*Activity*: Return only this: the line with "Open the Vignette (ビネット) tool" and all the lines that follow it below, through the final one, exactly as they are.

*Data for review*:
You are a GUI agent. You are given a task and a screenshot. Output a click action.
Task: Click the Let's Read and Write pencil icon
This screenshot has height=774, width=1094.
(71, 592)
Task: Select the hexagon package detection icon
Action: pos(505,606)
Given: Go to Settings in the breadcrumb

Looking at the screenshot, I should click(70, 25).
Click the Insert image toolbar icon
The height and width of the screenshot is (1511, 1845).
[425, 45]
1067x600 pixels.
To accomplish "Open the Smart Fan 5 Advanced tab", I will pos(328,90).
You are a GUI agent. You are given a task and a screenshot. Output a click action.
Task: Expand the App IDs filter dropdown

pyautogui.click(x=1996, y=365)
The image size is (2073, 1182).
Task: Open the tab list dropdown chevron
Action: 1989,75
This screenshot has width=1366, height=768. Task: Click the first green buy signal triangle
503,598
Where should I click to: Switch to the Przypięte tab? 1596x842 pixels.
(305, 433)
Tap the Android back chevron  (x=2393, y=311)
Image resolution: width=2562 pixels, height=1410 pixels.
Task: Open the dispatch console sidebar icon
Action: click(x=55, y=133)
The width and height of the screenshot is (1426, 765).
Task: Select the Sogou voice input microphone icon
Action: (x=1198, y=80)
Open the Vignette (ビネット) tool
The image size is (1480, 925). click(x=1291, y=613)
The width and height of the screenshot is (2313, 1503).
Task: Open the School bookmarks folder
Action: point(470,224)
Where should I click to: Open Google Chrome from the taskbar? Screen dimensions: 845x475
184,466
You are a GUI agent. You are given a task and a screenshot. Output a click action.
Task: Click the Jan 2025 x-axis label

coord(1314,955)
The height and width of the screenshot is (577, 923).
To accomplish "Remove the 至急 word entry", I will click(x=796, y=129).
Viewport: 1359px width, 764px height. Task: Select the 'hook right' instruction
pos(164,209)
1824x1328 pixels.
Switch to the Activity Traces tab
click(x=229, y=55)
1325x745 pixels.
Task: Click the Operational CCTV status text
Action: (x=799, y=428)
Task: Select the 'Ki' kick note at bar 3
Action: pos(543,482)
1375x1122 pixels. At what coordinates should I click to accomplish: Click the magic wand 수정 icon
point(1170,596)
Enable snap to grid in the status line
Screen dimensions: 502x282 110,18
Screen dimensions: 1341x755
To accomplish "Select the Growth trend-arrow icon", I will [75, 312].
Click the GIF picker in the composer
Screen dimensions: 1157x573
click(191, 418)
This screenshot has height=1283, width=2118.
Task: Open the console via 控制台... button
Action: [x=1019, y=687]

*Response to this exercise*:
Open the Vignette (ビネット) tool
The image size is (1480, 925). click(x=1291, y=613)
The width and height of the screenshot is (2313, 1503).
Task: Open the School bookmarks folder
Action: point(470,224)
Where should I click to: Open Google Chrome from the taskbar? Screen dimensions: 845x475
184,466
You are a GUI agent. You are given a task and a screenshot. Output a click action.
Task: Click the Jan 2025 x-axis label

coord(1314,955)
The height and width of the screenshot is (577, 923).
To accomplish "Remove the 至急 word entry", I will click(x=796, y=129).
Viewport: 1359px width, 764px height. Task: Select the 'hook right' instruction
pos(164,209)
1824x1328 pixels.
Switch to the Activity Traces tab
click(x=229, y=55)
1325x745 pixels.
Task: Click the Operational CCTV status text
Action: (x=799, y=428)
Task: Select the 'Ki' kick note at bar 3
Action: pos(543,482)
1375x1122 pixels. At what coordinates should I click to accomplish: Click the magic wand 수정 icon
point(1170,596)
Enable snap to grid in the status line
Screen dimensions: 502x282 110,18
Screen dimensions: 1341x755
To accomplish "Select the Growth trend-arrow icon", I will [75, 312].
Click the GIF picker in the composer
Screen dimensions: 1157x573
click(191, 418)
This screenshot has height=1283, width=2118.
Task: Open the console via 控制台... button
Action: [x=1019, y=687]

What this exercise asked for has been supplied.